P3-DCI primaries were formally defined in SMPTE RP 431-2.

==== DCI-P3 "D60 sim" ====
When mastering content utilizing a display or projector in P3 color space, users have the option of using an output transform to DCI-P3 D60-sim which matches the nominal white point of the ACES color spaces.

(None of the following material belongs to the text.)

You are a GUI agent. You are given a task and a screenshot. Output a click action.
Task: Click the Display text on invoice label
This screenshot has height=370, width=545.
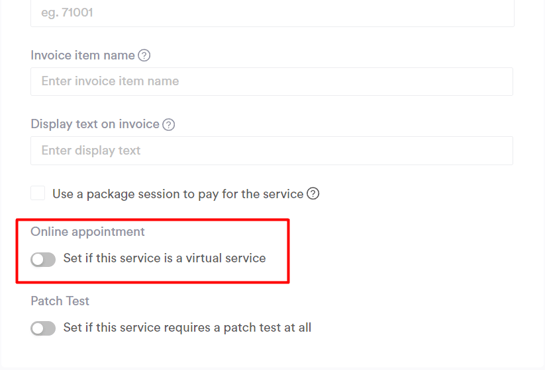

=== P3-D65 (Display P3) ===
Apple Inc. developed displays using the P3 primaries, creating the corresponding Display P3 color space, also known as P3-D65. While it uses standard P3 RGB primaries, the white point is D65 instead of the DCI ~6300 K white point. The D65 white point is the existing standard for common sRGB and devices (Adobe RGB also uses D65). While the original Display P3 used an sRGB transfer curve (approximately equivalent to a gamma of 2.2), the specification was later updated to also support PQ and HLG transfer functions, but the PQ variant was subsequently deprecated. Display P3's gamut is approximately 50% larger than sRGB in volume and 25% in surface.

Many smartphones, including Apple iPhone (since iPhone 7) and Google Pixel (since Pixel 8), support capturing wide color gamut photos using P3-D65 primaries. Any such photos captured by iPhone and Android camera apps are tagged with the Display P3 ICC profile.

Netflix HDR video production deliverables commonly use P3-D65 primaries in conjunction with the PQ transfer curve.

P3-D65 primaries were formally defined in SMPTE EG 432-1.

=== DCI-P3+ ===
Canon created an expanded gamut color space they call DCI-P3+ using the same ~6300 K white point as DCI-P3. Otherwise, P3+ has no relation to DCI-P3 nor the Digital Cinema Initiative. Unlike the DCI-P3 color space, which defines an actual display technology, Canon's DCI-P3+ color space uses imaginary primaries which cannot be realized by any physical display technology.